Giuliani told HuffPost that he spoke with Kallstrom as well as one other former FBI official he would not identify.
But Giuliani said he told the FBI agents who interviewed him that he had neither inside knowledge of the Clinton probe's status nor advance warning of Comey's Oct. 28 announcement. He was merely speculating that FBI agents were so upset by Comey's earlier decision not to charge the Democratic nominee with any crimes that they would "revolt," either by leaking damaging information about her or by resigning en masse.
"Did I get any leaks from the FBI? I said no," Giuliani said, adding that the "surprise" that he promised in 2016 was a 20-minute national television ad he was urging Trump to buy to deliver a speech "hitting very hard on the Comey decision."
Giuliani said he was first contacted by the FBI agents in February, when he was in Bogota, Colombia, and about to enter a meeting with Colombian President Juan Manuel Santos. He said he received a phone call from his assistant telling him about a call from the FBI. He immediately called the agents back, spoke with them for a few minutes and agreed to an in-person interview coinciding with his next visit to Washington a week and a half later, he said.
"It was at the Trump hotel, believe it or not," Giuliani said. "They said they would come to me, and I said that was the place to do it."
Giuliani said he was in D.C. for one of his private businesses - he had not yet joined Trump's legal team - and that he frequently stays at Trump's property on Pennsylvania Avenue. The mid-morning interview took place in his suite, he said, and was conducted by the two agents, one male and one female.
They did not ask about Russia or any other issue, he said - only about the basis of his statements that appeared to predict Comey's late October "surprise." The agents did not record the interview and did not offer him the opportunity to review their report before they submitted it to their supervisor. One of Giuliani's private security guards was also present, he said.
"They seemed like straight kids," he said of the agents.

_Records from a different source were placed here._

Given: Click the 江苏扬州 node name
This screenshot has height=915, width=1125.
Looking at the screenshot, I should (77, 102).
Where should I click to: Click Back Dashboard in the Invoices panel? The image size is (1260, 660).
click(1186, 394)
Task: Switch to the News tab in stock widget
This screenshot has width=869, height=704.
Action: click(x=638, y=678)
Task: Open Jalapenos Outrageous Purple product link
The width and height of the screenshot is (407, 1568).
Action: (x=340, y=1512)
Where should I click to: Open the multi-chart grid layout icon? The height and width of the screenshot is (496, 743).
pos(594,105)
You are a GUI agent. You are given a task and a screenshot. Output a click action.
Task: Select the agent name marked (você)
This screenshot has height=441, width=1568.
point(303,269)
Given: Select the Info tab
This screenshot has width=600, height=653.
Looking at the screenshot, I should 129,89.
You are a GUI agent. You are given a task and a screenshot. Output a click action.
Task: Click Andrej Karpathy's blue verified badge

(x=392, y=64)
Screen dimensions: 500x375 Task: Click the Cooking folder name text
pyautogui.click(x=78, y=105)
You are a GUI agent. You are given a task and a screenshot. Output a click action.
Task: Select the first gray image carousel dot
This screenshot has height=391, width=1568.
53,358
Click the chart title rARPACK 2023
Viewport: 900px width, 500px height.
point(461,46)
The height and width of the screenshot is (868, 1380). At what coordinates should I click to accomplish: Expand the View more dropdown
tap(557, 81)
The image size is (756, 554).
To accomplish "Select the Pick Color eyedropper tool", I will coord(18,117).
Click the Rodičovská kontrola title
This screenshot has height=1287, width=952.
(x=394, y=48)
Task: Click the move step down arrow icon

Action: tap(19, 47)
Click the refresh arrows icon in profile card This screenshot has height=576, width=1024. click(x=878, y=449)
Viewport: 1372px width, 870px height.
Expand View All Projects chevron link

He added that he was unconcerned that his inquisitors were from the FBI, which conducts criminal investigations, rather than investigators from Horowitz's office. "They definitely told me they were investigating for the IG," Giuliani said. "I wasn't surprised at all."
Giuliani said that, contrary to what people may have inferred from his public statements, he never received any information from active FBI employees. He said that during the campaign, he was only speaking with former FBI officials, who agreed with him that bureau employees were undoubtedly livid about Comey's summer decision not to prosecute Clinton.
"We speculated from our knowledge of FBI agents," he said. "The thought was that the agents were going to leak that they were very upset with the Comey decision."
Giuliani emphasized that he had no advance knowledge of the discovery of Clinton emails on a laptop belonging to former Rep. Anthony Weiner (D-N.Y.) that had been used by his wife, top Clinton aide Huma Abedin. "I was totally shocked that Weiner got dragged into it," he said. "I had no idea that Comey was going to reopen the investigation."
The investigation into pro-Trump leaks is the third known federal probe related to Trump and his close associates. Apart from the Mueller investigation, federal prosecutors in New York are investigating Trump's longtime personal lawyer, Michael Cohen, over his business dealings, including his $130,000 payment to a former porn actress to buy her silence about an affair she says she had with Trump.
"They said they were satisfied," Giuliani said of the two agents who interviewed him. "If they want to interview me all over again? They can interview me all over again. ... Maybe they'll come raid my office like Michael Cohen."